Nach einem Jahrzehnt tiefgreifender Sparprogramme und Wirtschaftskrise erreichen die Klassenspannungen explosive Ausmaße. Zig Millionen Arbeiter in ganz Europa sind arbeitslos. Eine große Mehrheit junger Menschen erklärte unter diesen Voraussetzungen bei der diesjährigen EU-Umfrage „Generation What“, dass sie einen Massenaufstand gegen die herrschende Ordnung unterstützen würde. Der Ausnahmezustand in Frankreich und Spaniens Rückkehr zur Militärherrschaft sind Maßnahmen, die präventiv getroffen werden, um den Weg zu autoritären Herrschaftsformen zu ebnen. Die europäische Bourgeoisie will auf diesem Wege den Gefahren einer revolutionären Mobilisierung der Arbeiter und Jugendlichen in ganz Europa entgegen treten.

Die spanischen Sozialdemokraten (PSOE) und Podemos haben bereits gezeigt, dass sie den Plänen von Rajoy und der EU für einen Militäreinsatz und eine Militärherrschaft nicht entgegentreten. PSOE-Generalsekretär Pedro Sánchez sagte der Tageszeitung El Diario, dass die Beziehungen zwischen der PSOE und der PP „in Bewegung“ sei und „fest in unserer gemeinsamen Beantwortung der separatistischen Herausforderung.“

Die PSOE ist kaum mehr als ein politisches Anhängsel der PP und unterstützt militärische Aktionen gegen Katalonien deutlicher als Rajoys Partei selbst. PSOE-Sprecher Oscar Puente erklärte: „Die Nichtbeantwortung des Ultimatums durch Puigdemont ist vollkommen inakzeptabel […] Wir fragen uns, ob Puigdemont uns mit seiner Haltung noch eine andere Wahl lässt als [Artikel] 155 in Kraft zu setzen.“

Puente sagte noch, Artikel 155 werde „einvernehmlich und vereinbarungsgemäß in Kraft gesetzt“, was offenbar eine enge Abstimmung zwischen PSOE und PP bedeutet.

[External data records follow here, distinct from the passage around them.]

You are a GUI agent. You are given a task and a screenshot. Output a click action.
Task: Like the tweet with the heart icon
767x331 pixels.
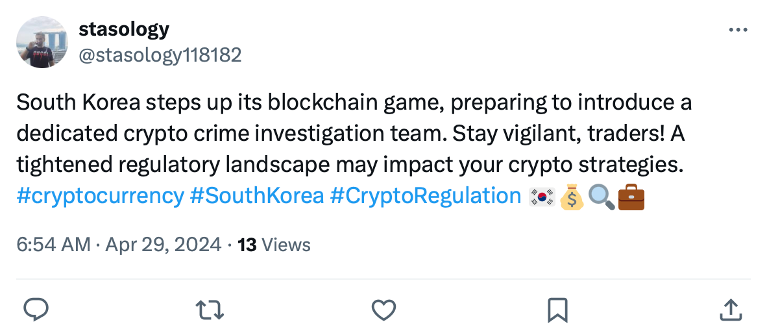click(384, 310)
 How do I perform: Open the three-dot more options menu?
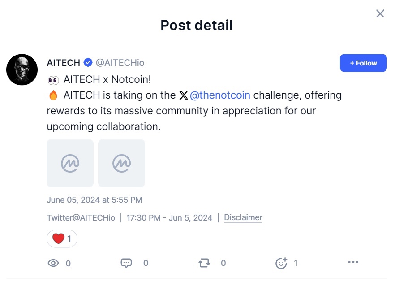353,262
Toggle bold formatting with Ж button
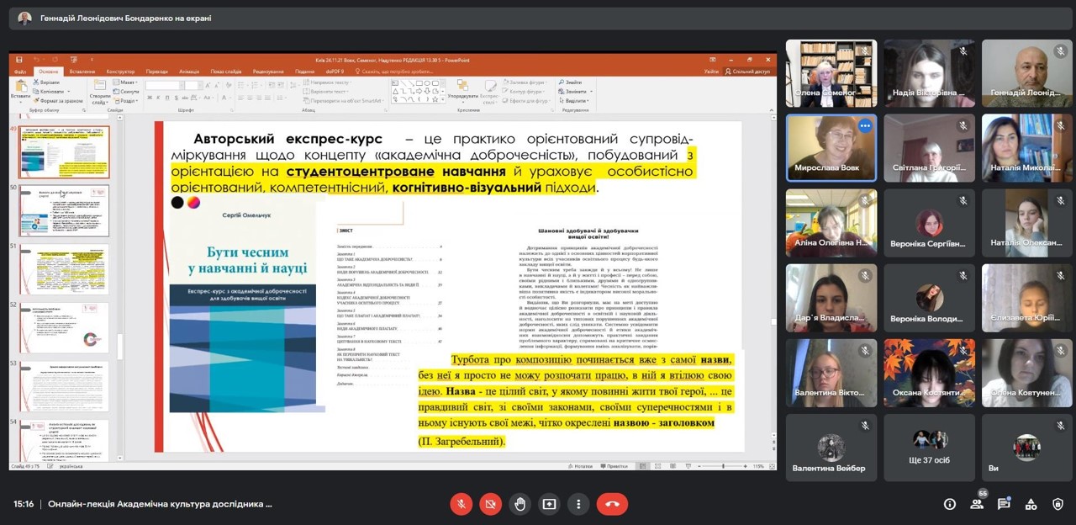1076x525 pixels. pos(148,97)
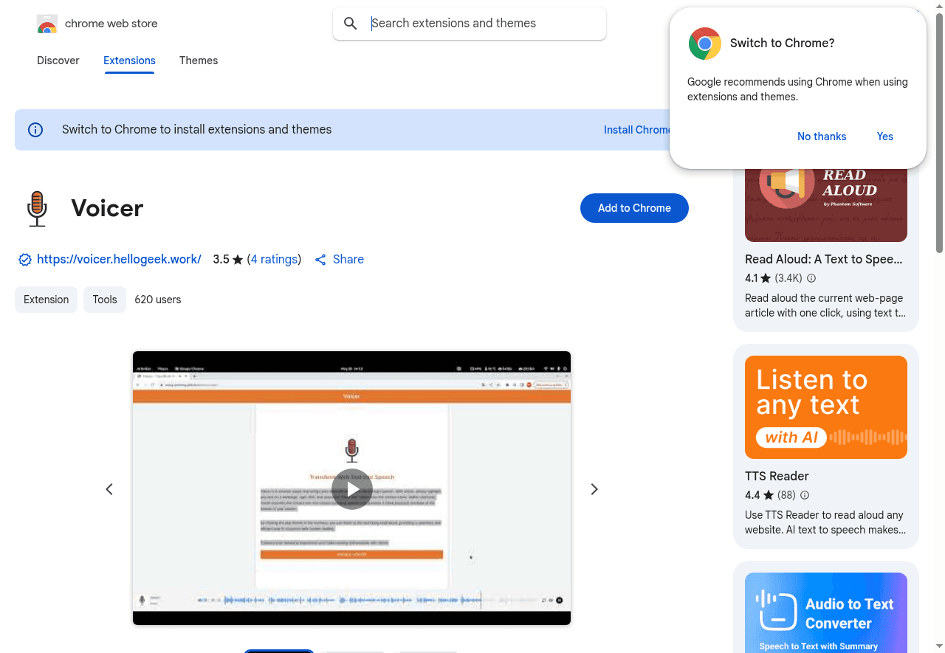Click the Voicer microphone icon
The image size is (945, 653).
click(37, 209)
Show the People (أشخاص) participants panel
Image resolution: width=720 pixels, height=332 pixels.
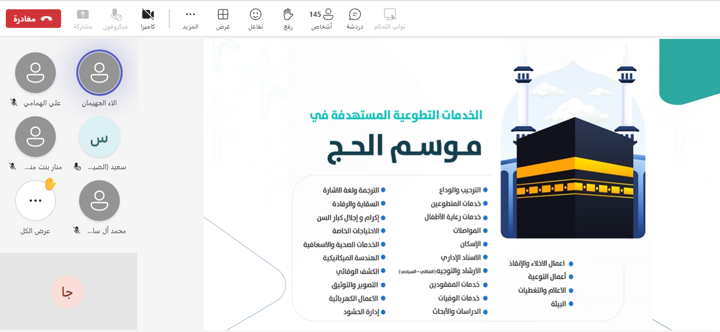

Zwar kritisierte Podemos am Dienstag die Position von PSOE und PP zu Puigdemonts Stellungnahme, doch signalisiert die Partei auch, dass sie sich einem Militäreinsatz fügen werde. Pablo Echenique, der Organisationssekretär von Podemos, sagte, Puigdemont habe „erneut klargemacht“, dass es keine einseitige katalanische Unabhängigkeitserklärung gegeben habe. Er beklagte, dass es zwischen der PSOE und der PP „eine a-priori-Entscheidung“ gegeben habe, den Konflikt mit Barcelona zu eskalieren.

Dessen ungeachtet ließ Echenique die Möglichkeit offen, ob die Anwendung von Artikel 155 sowie vorgezogene Wahlen in Katalonien unter vorgehaltener Waffe die Krise lösen könnten. Er bezeichnete dieses Resultat als „weder schlecht noch gut“ und sagte, er hoffe, die Neuwahlen würden zu „besseren Verhandlungspartnern als Rajoy und Puigdemont“ führen.